Absolutely outstanding piece on the history of the venture capital industry. The whole thing is worth reading just for the quotes across the decades, but I'll post the final two paragraphs here:
Saying VCs used to take high technical risk and now take high market risk is both an overly optimistic view of the past–the mythical golden age of heroic VCs championing the development of new technologies–and an overly optimistic view of the present–gutsy VCs funding radical innovations that create entirely new markets. Neither of these things is true. VCs have never funded technical risk and they are not now funding market risk. The VC community is purposely avoiding risk because we think we can make good returns without taking it. The lesson of the 1980s is that no matter how appealing this fantasy is, it’s still a fantasy.

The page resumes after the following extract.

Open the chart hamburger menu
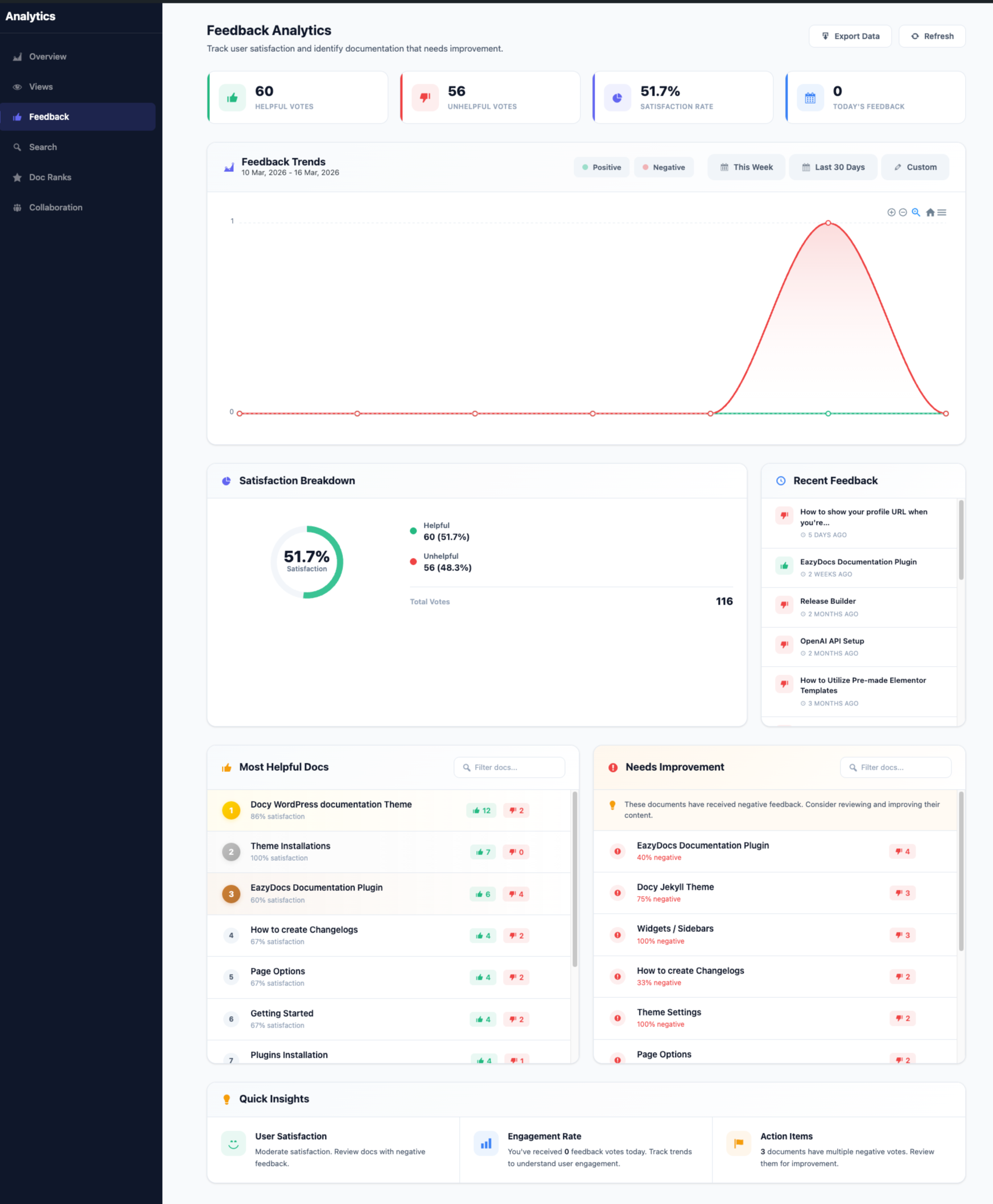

People in the VC industry talk about the ’60s, when institutional venture capital took off. They talk about the ’70s, when iconic companies like Apple and Genentech were founded and the microcomputer industry emerged. They talk about the ’90s and the Internet bubble. They don’t talk about the ’80s; the ’80s are the missing piece of the puzzle. You can have lots of plausible theories about what venture capitalists as a class can do to get good returns, until you take the 1980s into account. Then you can only have one: the only thing VCs can control that will improve their outcomes is having enough guts to bet on markets that don’t yet exist. Everything else is noise.
The 1990s are not our map, the 1980s are. Don’t worry about irrational exuberance fueling a bubble, that is not what is happening. Worry about fear of risk. We know where that leads: once again straight into the ditch.
What's creating new markets?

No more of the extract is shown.